(Saved entries)
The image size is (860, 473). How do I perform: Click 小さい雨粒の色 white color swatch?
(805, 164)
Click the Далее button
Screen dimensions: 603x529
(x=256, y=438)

▶ ACTION ITEM: Each line above needs to be written out again exactly.

▶ ANSWER FOR THIS EXERCISE:
The image size is (860, 473). How do I perform: Click 小さい雨粒の色 white color swatch?
(805, 164)
Click the Далее button
Screen dimensions: 603x529
(x=256, y=438)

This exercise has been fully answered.